Plus de 21 millions de Soudanais souffrent d'insécurité alimentaire aiguë, tandis que quelque 375.000 personnes sont affamées au Darfour et au Kordofan depuis septembre dernier.
Des experts de l'ONU ont averti dans un rapport récent que l'épidémie de famine à El Fasher et Kadugli « aggravera la crise humanitaire déjà dévastatrice »
Médecins Sans Frontières (MSF) a aussi averti qu’« un grand nombre de personnes restent en danger de mort imminent », soulignant que des civils sont toujours piégés et que l’aide humanitaire est délibérément bloquée.
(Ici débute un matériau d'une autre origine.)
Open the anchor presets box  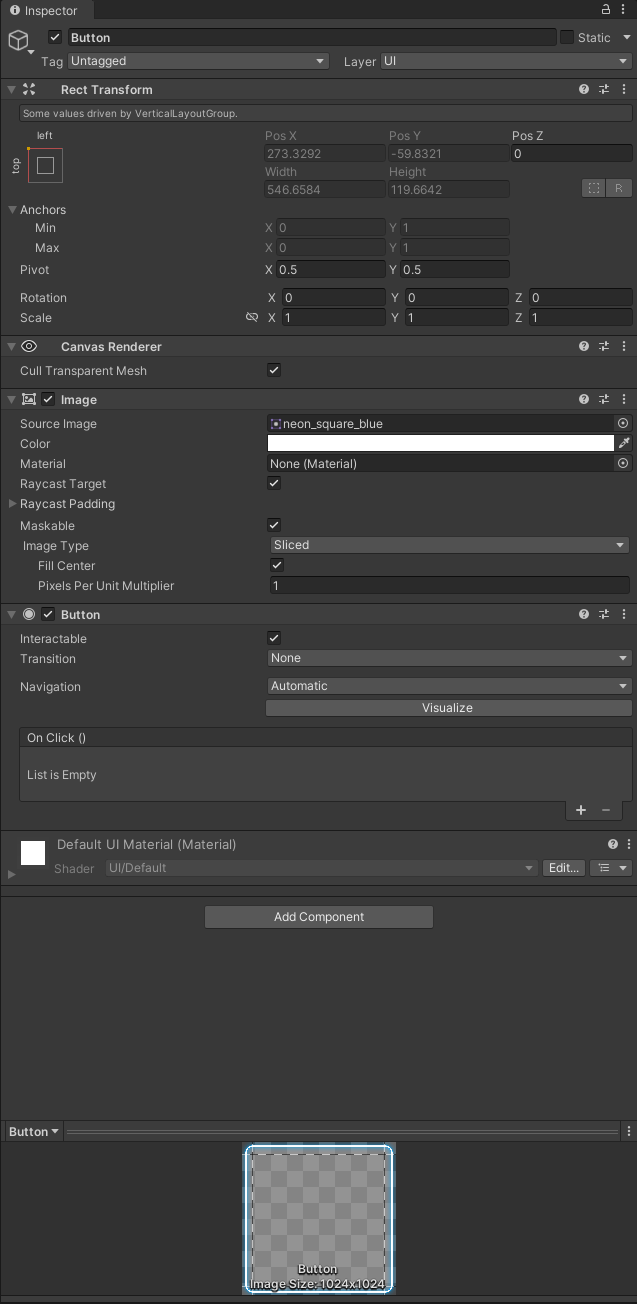[x=45, y=165]
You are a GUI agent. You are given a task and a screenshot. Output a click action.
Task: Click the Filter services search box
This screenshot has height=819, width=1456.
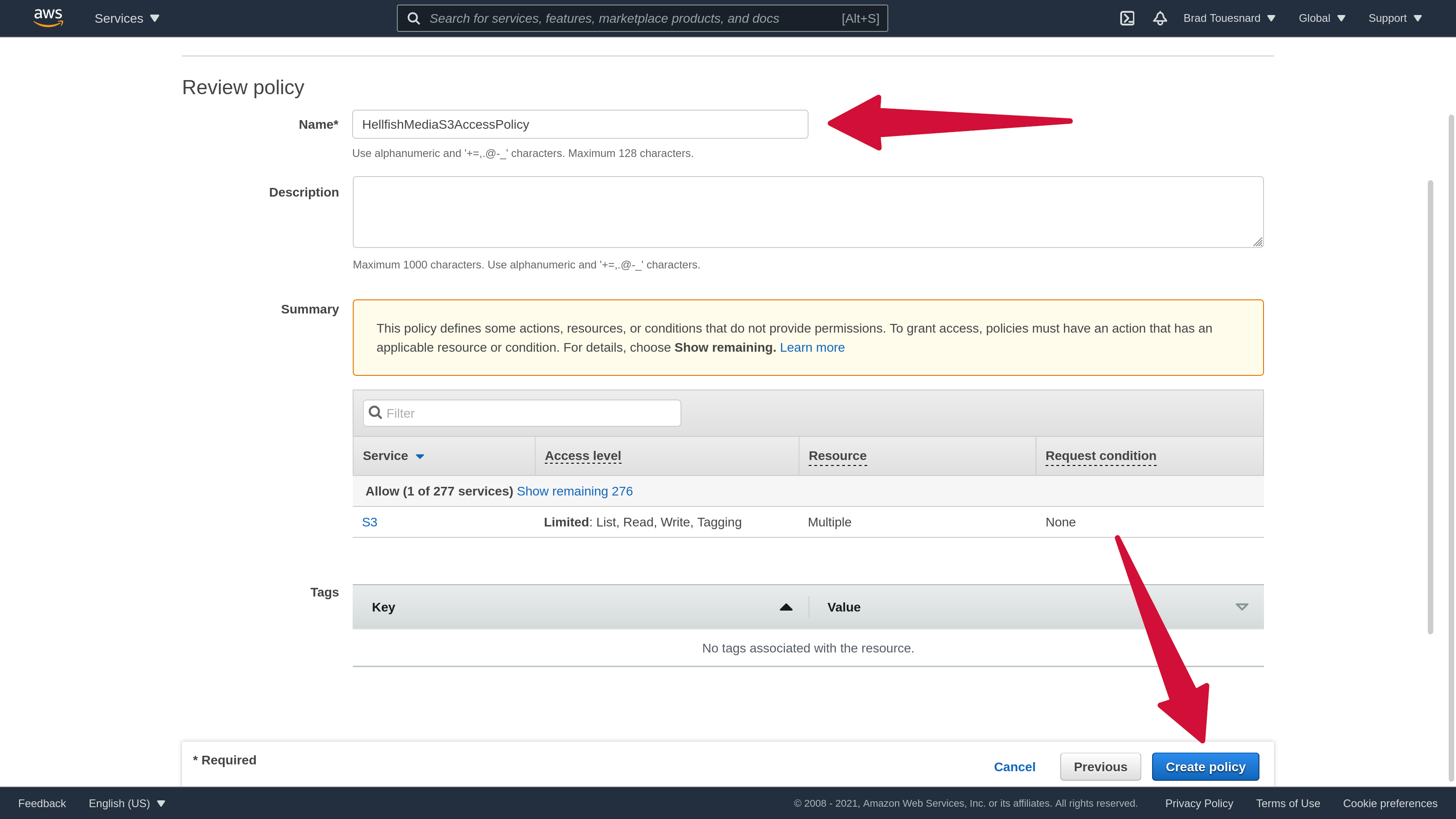point(522,413)
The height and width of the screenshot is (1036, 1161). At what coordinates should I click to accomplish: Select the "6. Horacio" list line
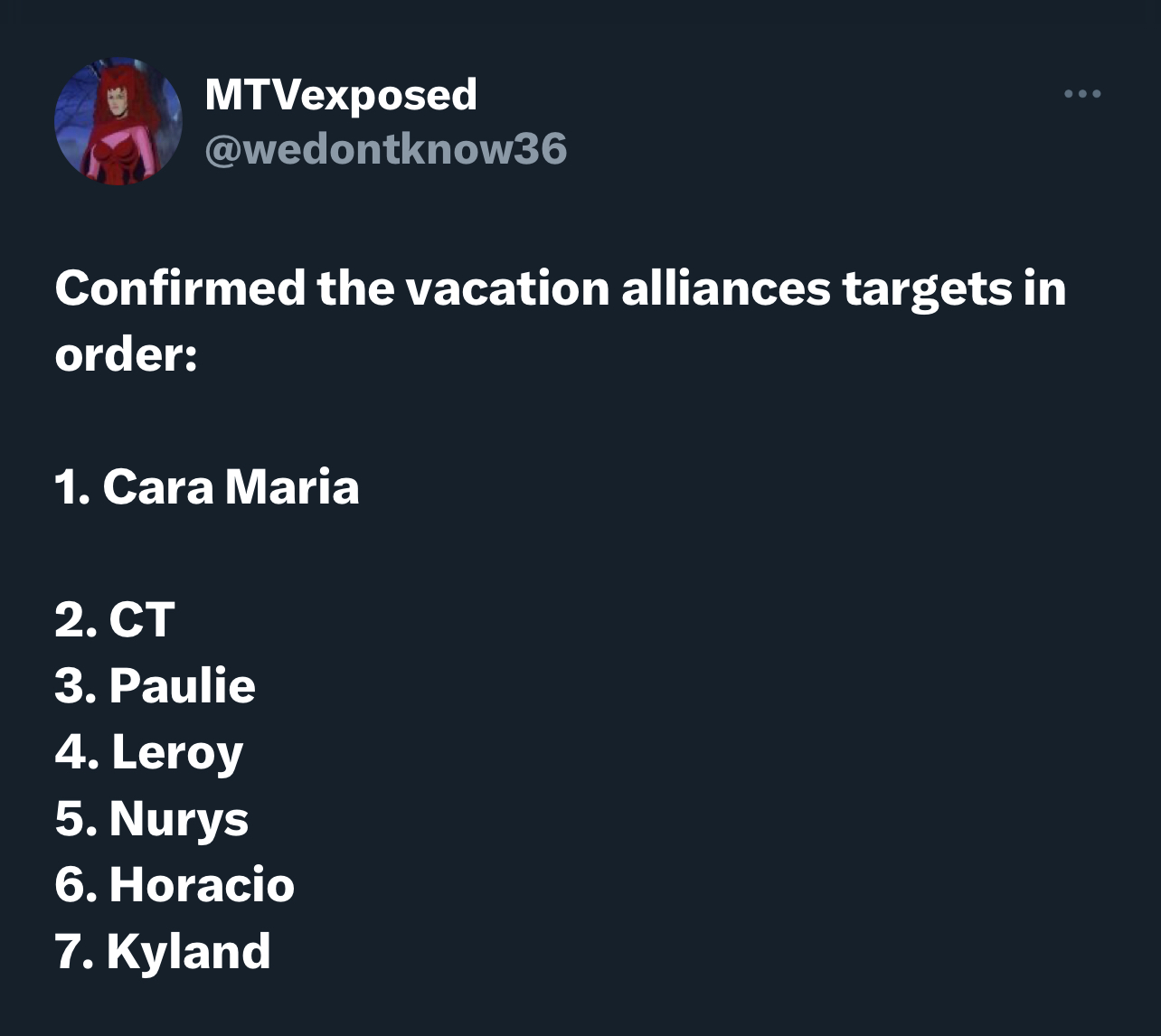pos(175,884)
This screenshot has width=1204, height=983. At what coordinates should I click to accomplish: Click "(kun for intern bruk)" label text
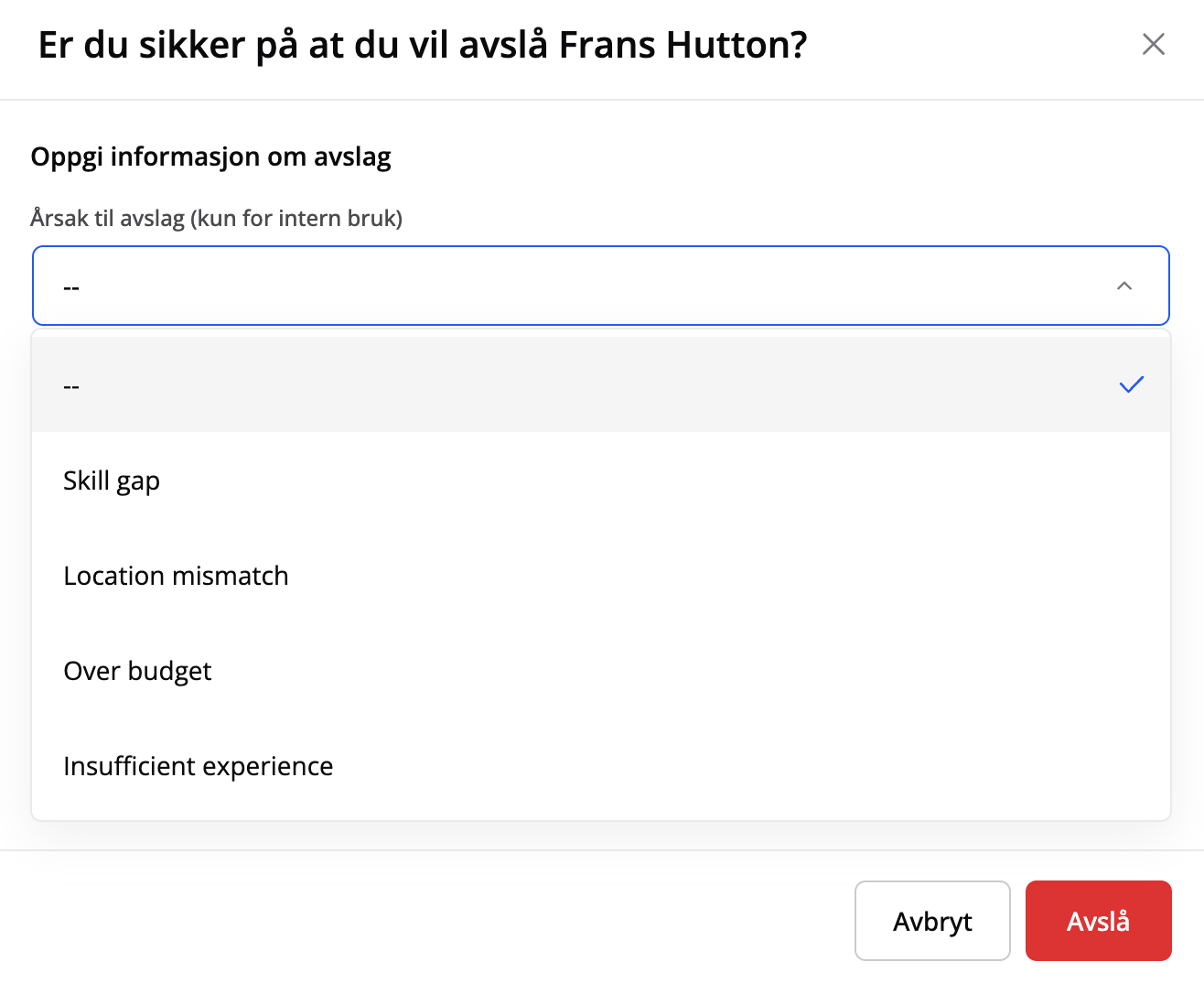pyautogui.click(x=296, y=219)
Le coordinateur des urgences de MSF, Michel-Olivier Lacharité, a affirmé que « le nombre de personnes ayant atteint Tawila est très faible… Où sont les autres, qui ont enduré des mois de famine et de violence à El Fasher ? »
« L’explication la plus probable, bien qu’horrible, est qu’ils sont tués ou détenus alors qu’ils tentent de fuir », a-t-il estimé.
Après avoir pris le contrôle d’El Fasher, les FSR ont donné une directive à leurs troupes leur ordonnant de « respecter scrupuleusement la loi, les règles de conduite et la discipline militaire en temps de guerre », insistant sur la nécessité d’assurer « la protection des civils ». Cependant, des organisations onusiennes et de défense des droits humains ont depuis lors signalé des atrocités généralisées, notamment des meurtres et des enlèvements à caractère ethnique.
Des experts de l'ONU se sont dits « consternés par les informations crédibles » faisant état d'exécutions de civils par les Forces de soutien rapide (FSR) à El Fasher, les qualifiant de crimes de guerre « pouvant constituer des crimes contre l'humanité ». Ils ont affirmé que ces attaques ressemblaient aux précédentes campagnes menées par les FSR dans le camp voisin de Zamzam, qu'elles ont pris d'assaut en avril, et à El Geneina, où des milliers de personnes ont été tuées. Ils ont accusé le groupe de cibler certaines tribus « dans le but de les terroriser, de les déplacer et de les anéantir, totalement ou partiellement ».
Face à la coupure totale des communications à El Fasher, le Laboratoire de recherche en sciences humaines de l'Université de Yale a publié des images satellites montrant des exécutions sommaires et des charniers pendant le contrôle de la ville par les FSR. Ces images corroborent les témoignages oculaires d'atrocités commises sur place.
Ces images ont également révélé la disparition d'objets volumineux et le déplacement de véhicules lourds, probablement utilisés pour transporter des corps. Des témoins oculaires ont indiqué que des exécutions de masse ont eu lieu près d'un remblai de terre érigé par les FSR pendant les 18 mois de siège.
Le Bureau du Procureur de la Cour pénale internationale a averti que les atrocités commises sur place, « si elles sont avérées, pourraient constituer des crimes de guerre et des crimes contre l'humanité au sens du Statut de Rome. » (FIN)(M.M.)(R.M.)